Rabbi Milecki was also offered a tribute in the synagogue, ownership of a motor vehicle being used by his wife and the ownership of computer equipment and books that he has in his possession from the shule.
He was also offered a guarantee that the mikvah would only be utilised “for Orthodox Jewish practices”.
In an attempt to prove to Rabbi Milecki that the secured creditors and the congregation don’t intend to move away from Orthodox Judaism, the offer included an assurance that, “The rabbinical successor is to have smichah from a body recognised by either the London Beth Din, The Rabbinical Council of America, The Chief Rabbi of Israel, or a recognised Chabad yeshivah as ordaining Orthodox rabbis.”
According to a term sheet obtained by The AJN, the offer to the rabbi would also see the entire board quit and a new board democratically elected within 60 days of South Head coming out of administration.
Hochroth wrote to the membership on Tuesday stating that an agreement cannot be reached and as a result the secured creditors will vote on the recommendation of the administrator to wind up the company this Friday.
“In short, we do not have agreement on either monetary compensation or other conditions. Meanwhile daily costs continue to mount,” Hochroth said.

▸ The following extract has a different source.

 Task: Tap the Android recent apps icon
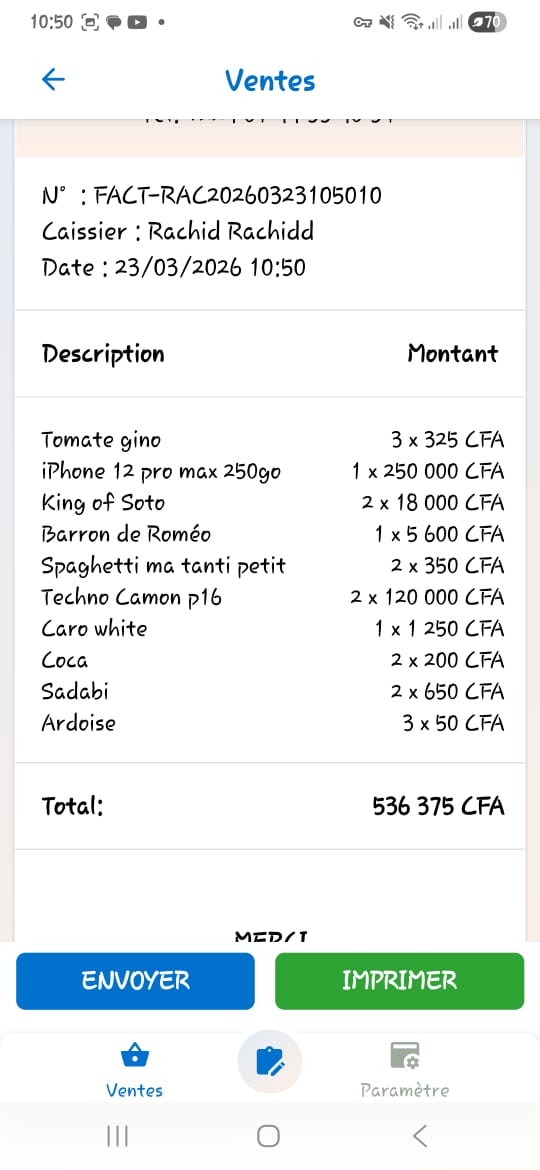pos(117,1136)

“We have no alternative but to act now in the hope of being able to salvage the congregation for the high holy days.
“We will try to make arrangements to keep our congregation together and have communal services.
“Terms that allow the rabbi to run a shule within the shule and give him a prominent position in the main shule will only undermine the rabbinical renewal that we are all looking for.
“It is not too late for Rabbi Milecki to accept our offer and so avert the perils of liquidation for our synagogue and mikvah or as a minimum step down and allow a court of law to determine his fair compensation. But the time is running out.”
Rabbi Milecki responded to the email by dismissing the claim that he can end the dispute, and instead proposed two solutions.
“This doesn’t have to be a zero-sum game because there really is a win/win play here,” Rabbi Milecki said.
“The pie is big enough for me to continue my good work, but in a different capacity and in a different area of the shule, while those who want a young, new rabbi will get their wish without the (falsely) feared interference.
“This will ensure that we can remain in our FIRST home, the shule that we have spent our lives building, and don’t have to move away from our SECOND home in the part of Sydney where we have lived for decades.”
Rabbi Milecki said that if that couldn’t be agreed to, then the shule should go to a Beth Din, which has already been appointed by the Chief Rabbinate of Israel.
“The Beth Din process will neither be costly nor lengthy. It will certainly be nowhere near as expensive as the hundreds of thousands of dollars that were spent in placing the shule in administration.”